Bild: Bühnen Samtstoff

Was ist Bühnensamt?

Samt existiert bereits seit dem 14. Jahrhundert – doch seine Herstellung wurde im Laufe der Zeit verändert und optimiert. Während ursprünglich kostbare Seidenfäden das Ausgangsmaterial des Samts bildeten, bestehen heute die meisten Samtstoffe aus Baumwolle.


Herstellung und Eigenschaften

Das Englische Wort für Samt („velvet“) bezeichnet eine von zwei Varianten bei der Samtherstellung: Für das Grundgewebe des Samts wird zunächst ein körperbindiges oder Leinengewebe gefertigt, das ein System aus Schussfäden ergänzt. Bei der zweiten Form des Samts, dem Kettsamt, werden hingegen Kettfäden in das Grundgewebe eingearbeitet. Schuss- oder Kettfäden bilden zunächst abstehende Schlaufen, die aufgeschnitten den Flor des Stoffes darstellen: feine Fäden, die senkrecht abstehen und dadurch die charakteristisch „samtige“ Textur bilden. Im Gegensatz zu Plüsch und Velours besitzt Samt jedoch einen kürzeren Flor von maximal 2-3 mm.

Dank dieses Flors absorbiert Samt sowohl Schall als auch Licht. Des Weiteren handelt es sich bei Samt um ein blickdichtes Gewebe – er ist jedoch nicht vollständig lichtundurchlässig. Hierbei handelt es sich um eine grundsätzliche Eigenschaft von Samt, die auch bei qualitativ hochwertigen Samtstoffen auftritt und keinen Mangel darstellt.

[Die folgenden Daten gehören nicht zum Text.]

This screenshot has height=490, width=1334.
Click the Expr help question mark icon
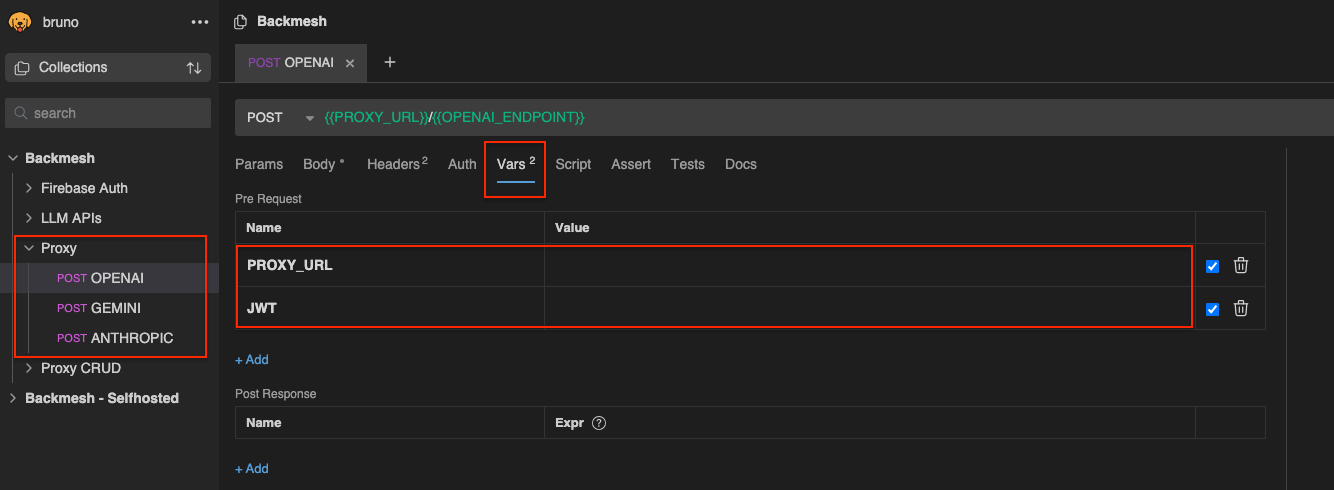tap(599, 423)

Besonderheiten von Bühnensamt

Nicht jeder Samt eignet sich für die Verwendung als Bühnensamt. In Deutschland und Österreich müssen öffentliche Veranstaltungsräume spezielle Brandschutzbestimmungen erfüllen. Darum müssen auch in solchen Räumlichkeiten verwendete Textilien eine bestimmte Brandschutzklasse ausweisen. Für Bühnensamt und andere Bühnenstoffe gilt in Deutschland die DIN 4102 B1 (schwerentflammbar), in Österreich die vergleichbare EN-13773-c1. Die Einhaltung dieser Richtlinie wird vom Hersteller durch eine spezielle Imprägnierung des Stoffes erreicht. Bei auffallend günstigen Stoffen wird für die Imprägnierung mitunter besonders billiges Branschutzmittel verwendet, das Juckreiz und Schleimhautreizungen hervorrufen kann. Um dies auszuschließen, können Händler oder Hersteller über die Verwendung von dermatologisch geprüften Produkten Auskunft geben.

Neben dem Brandschutz sollten bei der Auswahl des Bühnensamts weitere Eigenschaften des Stoffes berücksichtigt werden: So empfiehlt sich für Vorhänge und ähnliches besonders schwerer Samt, da dieser gerade hängt und bei sachgerechter Behandlung keine Knitterfalten bildet. Zudem verursacht er im Luftzug weniger Bewegungen. Das Gewicht wird in der Regel in Gramm pro laufendem Meter (lfm) angegeben; beim Vergleich sollte die Breite der Meterware beachtet werden, um das Gewicht weder zu über- noch zu unterschätzen. Als Faustregel gilt: Je größer die Fläche (zum Beispiel eines Vorhangs), desto schwerer sollte der Stoff sein.